By Silla Brush and Jordan Fabian - 06/30/10 12:37 AM EDT
Democrats were forced to rewrite part of the Wall Street overhaul bill on Tuesday after objections from Republicans threatened to scuttle the legislation.
Sen. Scott Brown’s (R-Mass.) announcement that he would vote against the bill because of a provision imposing up to $19 billion in fees on large financial firms led to lawmakers reconvening a House-Senate conference on the legislation.
The three Republicans had joined all but two Democrats to end debate on the Senate’s version of financial legislation in May. Without the support of Brown, Snowe and Collins, Democrats do not have the 60 votes necessary to clear the conference report through procedural hurdles in the Senate.
Late on Tuesday, the conference committee adopted a new method of paying for the overhaul effort. Instead of the fee on large financial firms, conferees agreed to a Democratic proposal that includes a series of separate changes to make up the shortfall.
The new conference agreement includes language ending the $700 billion financial bailout package from 2008, and using the unspent money to help pay for the Wall Street overhaul effort. The committee said that move would raise roughly $11 billion.
The new report also calls for an increase in the minimum level of the Federal Deposit Insurance Corporation (FDIC) fund. The change from 1.15 percent of total insured deposits to 1.35 percent would yield roughly $6 billion. The change would not affect banks with $10 billion or less in assets.
Another change in the deposit insurance fund would help raise several billion dollars more.
The House may move to vote on the overhaul effort as early as Wednesday. Senate Democratic aides said a vote this week is possible, but Senate Banking Committee Chairman Chris Dodd (D-Conn.) said this was doubtful.
Both Dodd and House Financial Services Chairman Barney Frank (D-Mass.) said they preferred targeting banks with the fees, but that they had little choice given objections from Brown and other centrist Republicans.
“I preferred what we did in the bill,” Frank said. “I preferred asking Goldman Sachs and JP Morgan Chase and John Paulson’s hedge fund and all those other hedge funds above $10 billion, banks and investment houses above $50 billion to be assessed to the tune of about 19 billion.”
Dodd said that the bill might not have been approved with the fees on banks, but that the new arrangement would likely pass muster. He stopped far short of guaranteeing a successful vote, however.
“Obviously this pay-for is something that I have vetted with my colleagues to determine whether or not they’d be for it, but obviously until they cast a vote you never know,” he said.
Most Senate Republicans sharply criticized the new proposal as a series of “budget gimmicks” and “accounting chicanery.”
Sen. Judd Gregg (R-N.H.) said the Democratic proposal undercut the original legislation establishing the $700 billion rescue package, known formally as the Troubled Asset Relief Program (TARP). It called for savings to go to debt relief.

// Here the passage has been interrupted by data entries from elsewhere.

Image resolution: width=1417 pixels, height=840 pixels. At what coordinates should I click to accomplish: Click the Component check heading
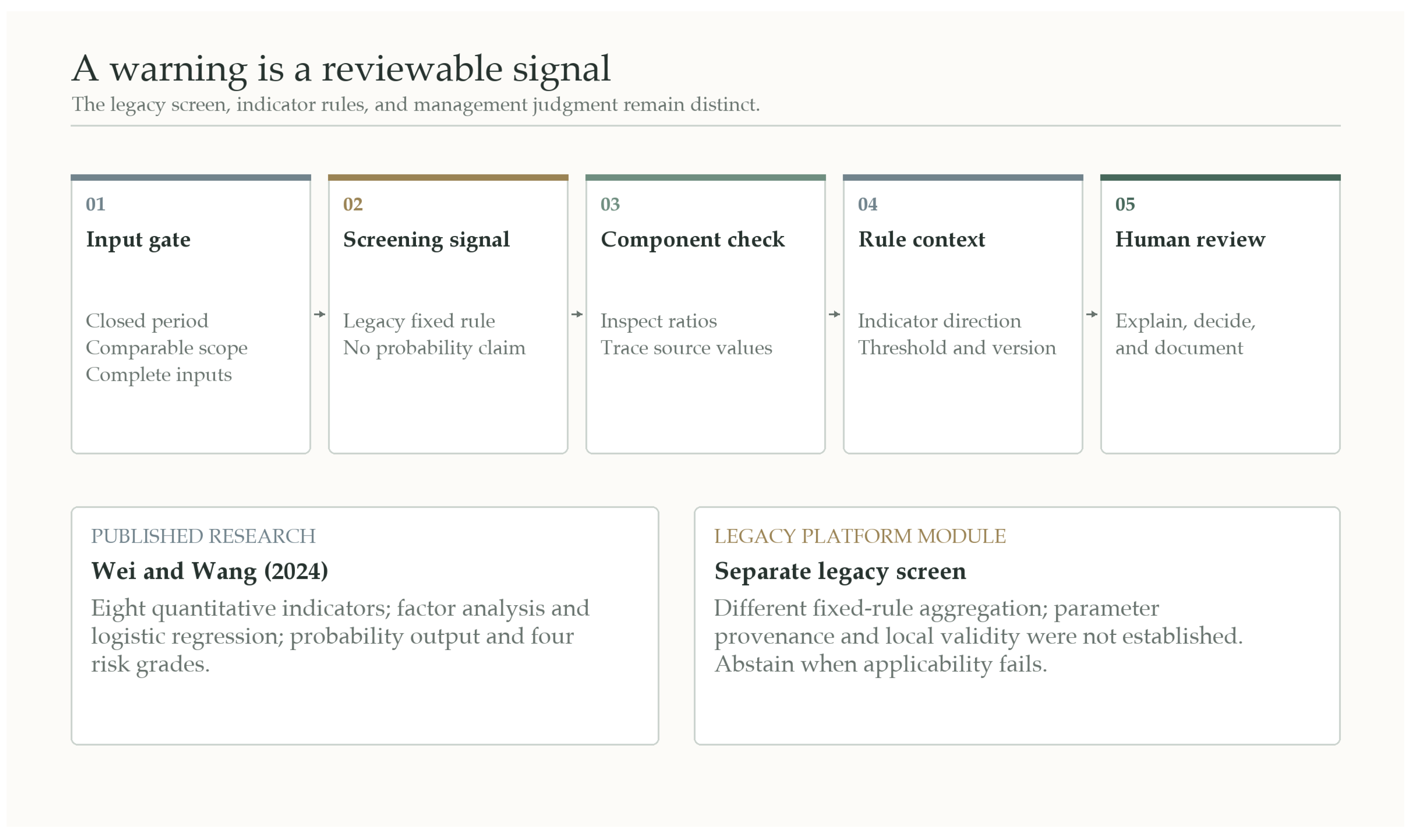[693, 240]
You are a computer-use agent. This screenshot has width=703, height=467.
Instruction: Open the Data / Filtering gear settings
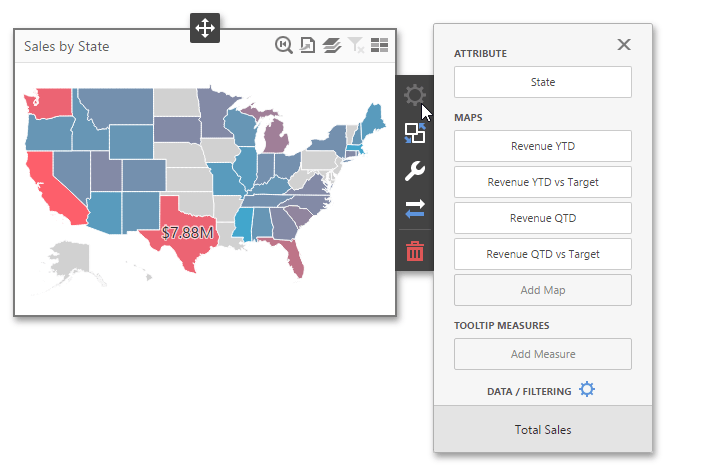[587, 389]
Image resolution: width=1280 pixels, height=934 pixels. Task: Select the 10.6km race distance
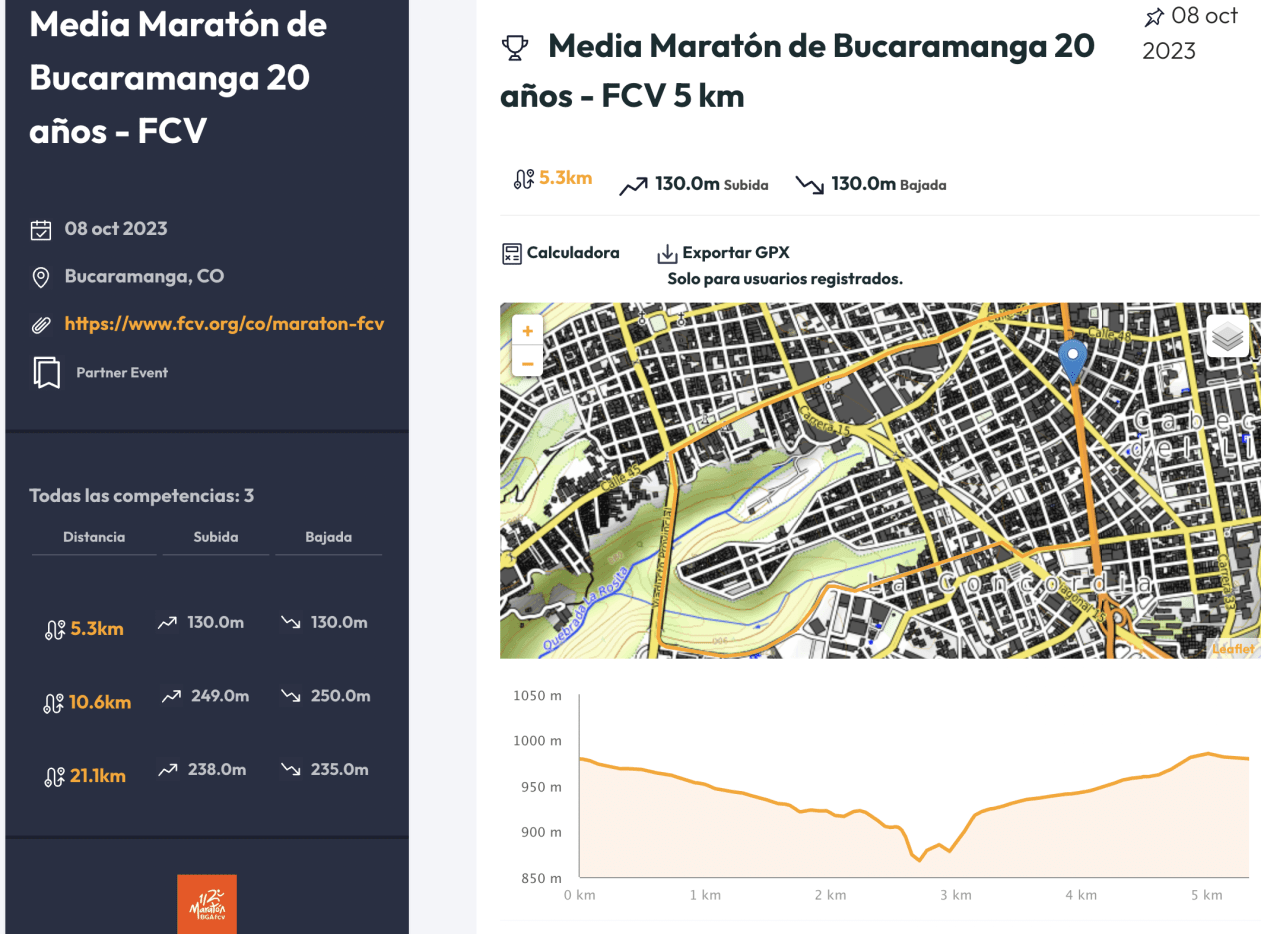click(99, 702)

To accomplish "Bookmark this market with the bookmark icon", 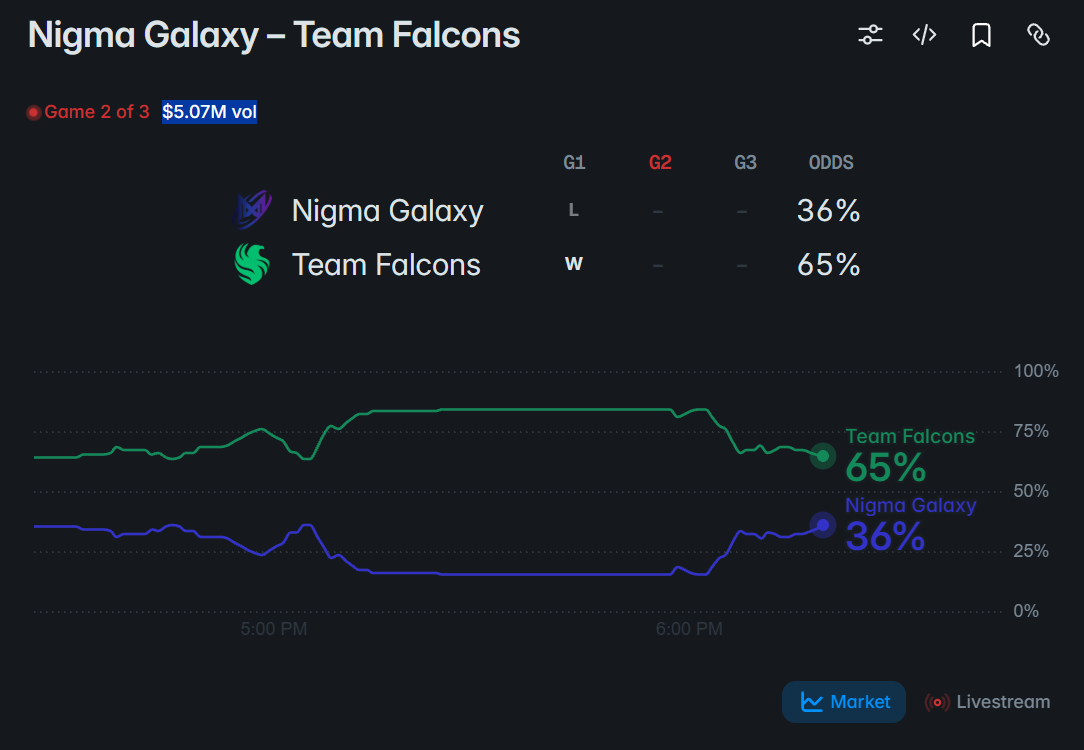I will (981, 35).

“You’re taking the savings from terminating TARP… and you’re spending it, you’re spending it. You’re not using it to decrease the debt, the deficit,” Gregg said. “If we did this in a private-sector action, we would all be in jail.
This is fraud on the American taxpayer.”
The conference committee action came on the heels of a day of debate over how the cost of the overhaul effort would be paid.
Senate Democrats redoubled efforts Tuesday to build support for the bill after Sen. Robert Byrd’s (D-W.Va.) death left the party another vote short of the 60 necessary.
Sen. Russ Feingold (D-Wis.) said this week he would oppose the bill, as he did in May. Sen. Maria Cantwell (D-Wash.), who also opposed the measure earlier this year, has yet to say how she’ll vote.
With Byrd gone, Democrats need four Republicans to support the legislation, or three if Cantwell switches her position.
Brown had written to the chairmen of the conference committee on Tuesday to say he would oppose the Wall Street overhaul bill as it stands.
In a letter to Frank and Dodd, Brown expressed “strong opposition” to the fees.
“If the final version of the bill contains these higher taxes, I will not support it,” he said.
Collins and Snowe voiced similar concerns.
Brown said Democrats were wrong to add the fees to the report at a time of economic turmoil.
“It is wrong to impose higher taxes and ignore the impact it will have on our economy without considering other ways we might offset the costs of the measure,” Brown said. “I am asking that the conference committee find a way to offset the cost of the bill by cutting unnecessary federal spending. There are hundreds of billions in unspent federal funds sitting around, some authorized years ago for long-dead initiatives. Congress needs to start looking there first, and I stand ready to help.”
— This story was originally posted at 11:47 a.m. and updated at 2:54 p.m., 3:48 p.m., 7:08 p.m. and 8:37 p.m.